Directeur du Centre international de Lafayette, Dave Domingue s’appuie sur les racines françaises de la Louisiane pour faire rayonner sa ville sur la scène internationale. Héritier d’une culture qu’on a voulu faire taire, il a su transformer cette histoire en levier d’action économique. Son bureau, fondé en 1990, continue de démontrer que la francophonie, même minoritaire, peut être un moteur de croissance bien réel.


Une mémoire blessée, un héritage assumé
« Mes parents, mes grands-parents parlaient tous français. Mais à l’école, c’était interdit. » Pour Dave Domingue, comme pour des générations de Louisianais, le français a longtemps été une langue honteuse. Interdite dans les écoles publiques dans les années 30 et 40, elle a été reléguée aux souvenirs familiaux. « Quand je suis né, mes parents m’ont parlé uniquement en anglais. C’était la norme. » Pourtant, à Lafayette, cette langue a résisté. « Dans les magasins du centre-ville, tout le monde parlait français, jusque dans les années 1960. »
Aujourd’hui, même si l’intensité d’autrefois s’est éteinte, la langue reste vivante dans certains milieux. Et Dave Domingue, lui, en a fait un outil de travail quotidien.
Un centre municipal à vocation mondiale
Créé en 1990 dans une ancienne mairie rénovée, le Centre international de Lafayette prend son véritable envol sous l’impulsion d’un ancien directeur du CODOFIL (Conseil pour le développement du français en Louisiane). C’est d’ailleurs par cette filiation directe que le lien avec la francophonie s’est enraciné. « Notre bureau est né d’une volonté locale de s’ouvrir sur le monde, à partir de notre héritage francophone », explique Dave Domingue.
Pour en savoir plus sur le CODOFIL
L’équipe, petite mais active, travaille à deux axes : l’exportation des savoir-faire et des produits louisianais (équipements pétroliers, produits agricoles, logiciels) et la promotion touristique de Lafayette à l’international. Avec un budget modeste et cinq employés, le centre a généré des retombées économiques majeures pour la région.

La francophonie comme tremplin
« Quotidiennement, je me sers du français au travail. On échange avec des partenaires francophones sur tous les continents », résume Dave Domingue. C’est avec la francophonie qu’ont été nouées les premières connexions : Québec, France, Belgique, Afrique. Puis sont venus la langue arabe puis l’espagnol, d’autres mondes, d’autres marchés. Mais le français demeure le socle. « Parler la langue de ses interlocuteurs, c’est plus qu’un avantage : c’est une marque de respect et d’efficacité. »
L’engagement ne s’arrête pas là. Lafayette a été la première ville américaine à rejoindre l’Agence universitaire de la Francophonie (AUF) et fait aujourd’hui partie de l’Association internationale des maires francophones (AIMF).
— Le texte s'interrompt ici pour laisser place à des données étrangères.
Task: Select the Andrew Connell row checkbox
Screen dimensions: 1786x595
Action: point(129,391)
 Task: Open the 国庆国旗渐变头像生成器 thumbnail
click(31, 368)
Quant au CODOFIL, partenaire historique du Centre, il est l’un des membres fondateurs du Réseau international des maisons des francophonies (RIMF), qui œuvre depuis Ottawa à structurer une francophonie citoyenne.
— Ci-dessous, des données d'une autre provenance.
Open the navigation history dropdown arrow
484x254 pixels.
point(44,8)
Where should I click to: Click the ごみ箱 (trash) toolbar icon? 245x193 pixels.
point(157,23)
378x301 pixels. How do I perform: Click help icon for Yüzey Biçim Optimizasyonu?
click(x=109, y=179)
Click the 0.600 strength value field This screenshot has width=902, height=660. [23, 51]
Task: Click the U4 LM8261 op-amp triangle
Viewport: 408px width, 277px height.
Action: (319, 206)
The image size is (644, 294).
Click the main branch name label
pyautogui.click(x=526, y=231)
Une exception louisianaise
Avec ses quelque 250 000 habitants, Lafayette ne peut rivaliser avec la Nouvelle-Orléans. Mais elle se distingue. « Nous sommes la seule municipalité de Louisiane à avoir un Centre international comme le nôtre », rappelle Dave Domingue. À Bâton-Rouge, l’équivalent a disparu. À la Nouvelle-Orléans, les initiatives internationales reposent essentiellement sur des entités privées ou semi-publiques.
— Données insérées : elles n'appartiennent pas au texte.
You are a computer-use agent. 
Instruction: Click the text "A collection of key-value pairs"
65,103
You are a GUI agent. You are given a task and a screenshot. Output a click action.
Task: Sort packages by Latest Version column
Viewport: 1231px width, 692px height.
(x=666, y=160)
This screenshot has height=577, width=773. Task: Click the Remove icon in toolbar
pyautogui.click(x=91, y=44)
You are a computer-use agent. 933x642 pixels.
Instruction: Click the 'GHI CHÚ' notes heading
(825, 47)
Cette autonomie donne à Lafayette une capacité d’action directe. « On est peut-être petits, mais on est enracinés, constants. » C’est ce travail patient, nourri d’histoire et de liens tissés sur le long terme, qui permet à Lafayette d’exister sur la carte de la francophonie mondiale.

Une francophonie de résultats
Aux côtés des grandes institutions, certaines initiatives locales montrent, avec une discrète ténacité, toute la vitalité de la francophonie. L’exemple de Lafayette rappelle qu’il existe une francophonie de terrain, incarnée, structurante. Ici, le français n’est pas une nostalgie, mais une stratégie. Dave Domingue ne l’a pas appris à l’école, mais il l’a reconquis pour en faire un levier. Grâce à lui, Lafayette n’est pas simplement un point sur une carte ; c’est un nœud dans un réseau international.
Et si d'autres territoires s’en inspirent, ce ne sera pas pour répondre à une injonction symbolique, mais parce qu’ils y verront, comme lui, une manière concrète d’exister, de créer du lien et de peser dans le monde.